[Sheepdog] sheepdog Digest, Vol 23, Issue 11

Fri Aug 12 13:32:56 CEST 2011

At Wed, 10 Aug 2011 16:16:51 -0300,
Gustavo Callou wrote:
> Dear Kazutaka,
> 
> 
>  Just to let you know that I am working together with Rubens testing the
> Sheepdog environment.
> 
> We reproduced the issue in which all nodes of the Sheepdog cluster were
> crashed when there was an energy cut off.

Thanks for your report!

> 
> The test performed is simple. We configured two machines running Sheepdog
> with the newer developer version (kazum-sheepdog-v0.2.3-35-g31f9a75.tar.gz)
> available at
> https://github.com/kazum/sheepdog/tree/31f9a75f828634681261144c406eb4ca359dd90c.
> Besides, the Ubuntu Server edition (ubuntu-10.04.3-server-i386.iso) was
> installed in the Alice vdi.
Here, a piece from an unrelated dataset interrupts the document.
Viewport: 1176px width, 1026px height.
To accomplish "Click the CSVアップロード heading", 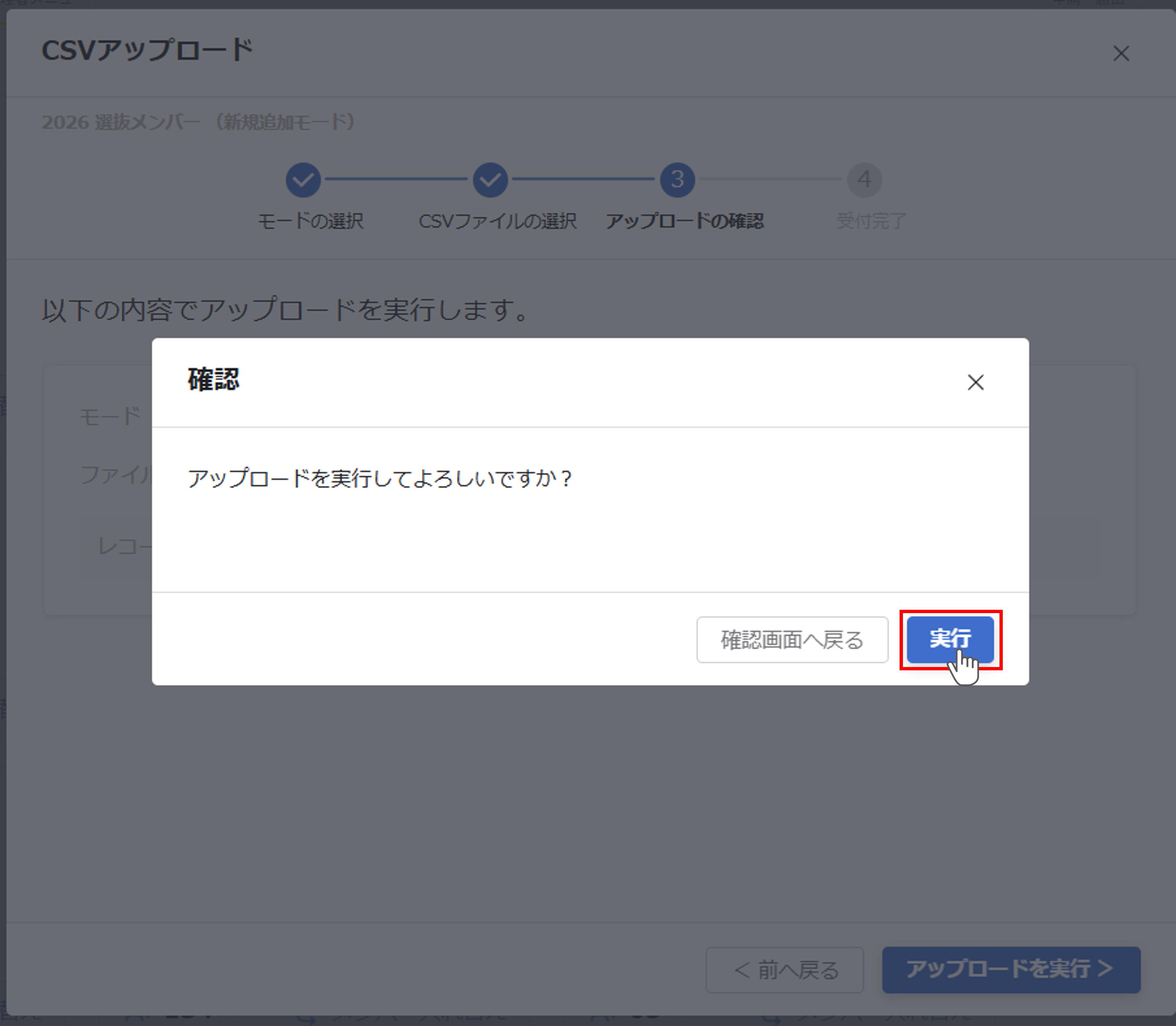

Fig 1 shows the previous configuration
> mentioned. After running the qemu with Alice's OS, we turned off the two
> machines at the same time.
> 
> 
>  The Sheepdog results obtained when we turned on the machine sheep2 are
> shown in Fig2. After that, in the other machine (sheep1), we tried to start
> the Sheepdog without success as presented in Fig3.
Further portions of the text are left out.